MDI Biological Laboratory

07/13/2024 | News release | Distributed by Public on 07/13/2024 08:40

MDI Bio Lab Data Team Taps the Cloud

Bioinformatics

MDI Bio Lab Data Team Taps the Cloud

  • July 13, 2024
Big data analysis is steadily moving away from local servers and into "the cloud". And the team in MDI Bio Lab's Computational Genomics and Data Science Core is playing a role in the biomedical world's transition.

The National Institutes of Health is helping researchers affordably access cloud services and environments while solving biological problems.
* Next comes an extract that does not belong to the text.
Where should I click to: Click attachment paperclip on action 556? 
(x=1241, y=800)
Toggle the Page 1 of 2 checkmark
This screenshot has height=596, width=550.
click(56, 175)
As part of an NIH initiative, MDI Bio Lab collaborated with two commercial cloud service providers, Google and Deloitte, to develop a training module for cloud-based analysis of specific types of molecular activity.

Led by MDI Bio Lab Comparative Genomics and Data Science Core Director Joel Graber, Ph.D., and primarily implemented by analyst Ryan Seaman, the module addresses the use of software, data, and cloud services to make a deep dive on a cell sample's entire set of RNA - the messenger molecules that carry DNA instructions to tell a cell what proteins to make.

Taken together, a cell's RNA set is called its transcriptome, and its study called transcriptomics - the creation of a detailed snapshot of gene expression at a given moment in a cell's life. The training module focuses on using raw data to refine our knowledge of the possible transcripts that can be generated by each gene, information that is often incomplete for less well-studied organisms, such as the African turquoise killifish or axolotl (Mexican salamander).

It's one element in the growing field called "single-cell omics" which relies on crunching extraordinary amounts of data on RNA, DNA, proteins and other molecules in a sample to characterize an individual cell's functions.

Thanks to cloud services, individual researchers can remotely access the massive computer power needed to process these complex analyses. And they can rent that computing time by the hour - much less expensively than maintaining huge servers on premises.

As a bioinformatician, Seaman works as a human bridge connecting scientist and sample to data and remote server.

"Just this morning, I set up a computer for one of our summer students that's probably about 10 times more powerful than a desktop computer," Seaman says. "And it's like $1.50 an hour. So we can just use it for a couple hours. And then when we're done, just turn it off. Ten bucks, and you get basically a mega-computer."

A 2023 graduate of Colby College, Seaman was first exposed to genomics analysis during a short course at MDI Bio Lab, sponsored by the Maine INBRE (an NIH-funded network of 17 higher education and research institutions led by MDI Bio Lab).

Administered by the NIH's NationaI Institute of General Medical Sciences, the national INBRE program is supporting the creation of cloud-based bioinformatics modules at INBRE networks around the country. The overall NIH program is called the Science and Technology Research Infrastructure for Discovery, Experimentation, and Sustainability (STRIDES) Initiative.

"It was just supposed to be a module to teach people how to do bioinformatics in the cloud," Seaman says. "I had no idea it was going to turn out to be a published paper."

Seaman came to the Lab as an entry-level analyst, and quickly bloomed into a critical part of the Computational Genomics and Data Science Core team, according to Graber, who is a co-author on the recent publication.

"He came in and helped drive the project to its conclusion," Graber says.

Research reported in this article was supported by an Institutional Development Award (IDeA) from the National Institute of General Medical Sciences of the National Institutes of Health under grant numbers P20GM103423.